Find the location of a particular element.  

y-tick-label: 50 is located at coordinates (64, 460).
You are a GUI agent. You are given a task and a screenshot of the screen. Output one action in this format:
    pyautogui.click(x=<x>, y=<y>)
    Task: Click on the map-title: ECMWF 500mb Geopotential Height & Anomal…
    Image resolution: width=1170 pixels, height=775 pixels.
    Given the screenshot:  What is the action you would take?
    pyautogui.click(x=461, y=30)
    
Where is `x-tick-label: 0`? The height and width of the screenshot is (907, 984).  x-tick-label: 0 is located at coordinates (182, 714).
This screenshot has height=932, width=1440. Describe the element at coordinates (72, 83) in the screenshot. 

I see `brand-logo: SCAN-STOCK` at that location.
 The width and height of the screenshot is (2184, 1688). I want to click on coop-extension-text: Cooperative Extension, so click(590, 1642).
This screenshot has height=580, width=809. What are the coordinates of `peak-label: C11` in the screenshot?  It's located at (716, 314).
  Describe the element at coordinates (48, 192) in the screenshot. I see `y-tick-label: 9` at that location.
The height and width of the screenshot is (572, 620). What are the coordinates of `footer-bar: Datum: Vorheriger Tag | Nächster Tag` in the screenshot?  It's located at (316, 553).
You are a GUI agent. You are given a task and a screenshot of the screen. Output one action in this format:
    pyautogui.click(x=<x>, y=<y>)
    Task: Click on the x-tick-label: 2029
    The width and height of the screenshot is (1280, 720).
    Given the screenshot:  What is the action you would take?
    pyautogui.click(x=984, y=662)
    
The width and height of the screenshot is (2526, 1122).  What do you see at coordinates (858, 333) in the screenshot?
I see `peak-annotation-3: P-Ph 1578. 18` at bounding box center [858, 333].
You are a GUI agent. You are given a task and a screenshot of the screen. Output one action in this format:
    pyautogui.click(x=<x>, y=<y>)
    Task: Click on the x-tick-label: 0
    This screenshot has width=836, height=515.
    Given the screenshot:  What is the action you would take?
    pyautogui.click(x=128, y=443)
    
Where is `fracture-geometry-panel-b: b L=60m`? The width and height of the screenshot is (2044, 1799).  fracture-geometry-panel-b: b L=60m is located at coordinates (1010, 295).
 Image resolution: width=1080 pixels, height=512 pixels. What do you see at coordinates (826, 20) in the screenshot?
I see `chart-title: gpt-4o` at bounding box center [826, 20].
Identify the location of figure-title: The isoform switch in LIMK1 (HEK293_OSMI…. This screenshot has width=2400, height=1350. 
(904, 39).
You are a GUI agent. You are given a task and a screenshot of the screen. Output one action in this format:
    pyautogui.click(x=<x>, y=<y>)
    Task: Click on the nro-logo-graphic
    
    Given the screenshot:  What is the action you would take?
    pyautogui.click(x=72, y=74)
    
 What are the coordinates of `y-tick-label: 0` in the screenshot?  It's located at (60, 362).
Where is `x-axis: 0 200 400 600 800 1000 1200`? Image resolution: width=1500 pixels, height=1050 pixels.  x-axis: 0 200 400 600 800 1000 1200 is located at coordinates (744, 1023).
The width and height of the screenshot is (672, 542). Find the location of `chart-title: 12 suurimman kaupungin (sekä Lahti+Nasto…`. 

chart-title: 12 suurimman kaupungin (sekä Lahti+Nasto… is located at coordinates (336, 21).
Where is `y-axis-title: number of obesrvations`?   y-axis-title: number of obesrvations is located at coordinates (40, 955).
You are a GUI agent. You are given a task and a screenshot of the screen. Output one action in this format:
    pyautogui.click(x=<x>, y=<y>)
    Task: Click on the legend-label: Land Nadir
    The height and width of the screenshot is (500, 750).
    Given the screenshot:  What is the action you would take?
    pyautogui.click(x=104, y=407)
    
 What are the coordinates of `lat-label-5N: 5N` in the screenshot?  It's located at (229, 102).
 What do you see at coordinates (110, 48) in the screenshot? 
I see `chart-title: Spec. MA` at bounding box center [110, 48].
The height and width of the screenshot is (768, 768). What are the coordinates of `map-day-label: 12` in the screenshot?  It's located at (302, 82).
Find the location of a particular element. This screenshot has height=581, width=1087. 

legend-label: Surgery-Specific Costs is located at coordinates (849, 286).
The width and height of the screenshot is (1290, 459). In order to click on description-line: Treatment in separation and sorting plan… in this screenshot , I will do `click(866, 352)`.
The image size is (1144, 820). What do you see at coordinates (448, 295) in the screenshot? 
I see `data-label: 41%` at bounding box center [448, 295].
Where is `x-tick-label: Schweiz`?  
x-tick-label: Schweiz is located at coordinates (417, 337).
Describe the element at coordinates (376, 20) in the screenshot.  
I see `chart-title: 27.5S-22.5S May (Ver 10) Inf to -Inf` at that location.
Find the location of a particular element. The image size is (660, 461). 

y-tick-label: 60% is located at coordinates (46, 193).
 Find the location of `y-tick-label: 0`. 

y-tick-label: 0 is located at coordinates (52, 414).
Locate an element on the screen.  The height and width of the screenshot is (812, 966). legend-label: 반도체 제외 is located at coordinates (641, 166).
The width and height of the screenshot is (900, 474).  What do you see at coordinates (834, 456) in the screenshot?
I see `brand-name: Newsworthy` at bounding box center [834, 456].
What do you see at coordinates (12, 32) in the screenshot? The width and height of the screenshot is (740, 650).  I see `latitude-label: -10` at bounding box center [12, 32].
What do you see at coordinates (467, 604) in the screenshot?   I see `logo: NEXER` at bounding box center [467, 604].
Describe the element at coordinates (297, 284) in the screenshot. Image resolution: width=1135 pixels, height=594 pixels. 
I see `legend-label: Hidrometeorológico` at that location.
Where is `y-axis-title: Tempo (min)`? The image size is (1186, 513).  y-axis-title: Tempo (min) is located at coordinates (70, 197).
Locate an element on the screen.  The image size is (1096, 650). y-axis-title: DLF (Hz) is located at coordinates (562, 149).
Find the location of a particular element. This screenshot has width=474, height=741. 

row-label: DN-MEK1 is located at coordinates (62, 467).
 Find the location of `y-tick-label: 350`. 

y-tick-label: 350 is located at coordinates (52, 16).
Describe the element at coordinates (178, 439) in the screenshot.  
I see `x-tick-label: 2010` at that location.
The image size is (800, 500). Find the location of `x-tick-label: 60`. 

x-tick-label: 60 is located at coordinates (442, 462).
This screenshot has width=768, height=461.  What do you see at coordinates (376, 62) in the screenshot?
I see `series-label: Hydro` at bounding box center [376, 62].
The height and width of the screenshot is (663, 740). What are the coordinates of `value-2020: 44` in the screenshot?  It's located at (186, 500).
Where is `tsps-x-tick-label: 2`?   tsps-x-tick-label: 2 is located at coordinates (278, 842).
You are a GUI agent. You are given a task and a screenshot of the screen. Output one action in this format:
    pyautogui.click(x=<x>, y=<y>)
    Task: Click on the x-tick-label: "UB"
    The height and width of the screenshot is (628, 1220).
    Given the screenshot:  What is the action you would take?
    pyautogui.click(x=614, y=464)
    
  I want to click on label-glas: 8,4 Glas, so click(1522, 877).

[EXERCISE PROMPT] Return each line of the items above that contains the string "peak".

[EXERCISE SOLUTION]
This screenshot has height=580, width=809. What are the coordinates of `peak-label: C11` in the screenshot?  It's located at (716, 314).
I see `peak-annotation-3: P-Ph 1578. 18` at bounding box center [858, 333].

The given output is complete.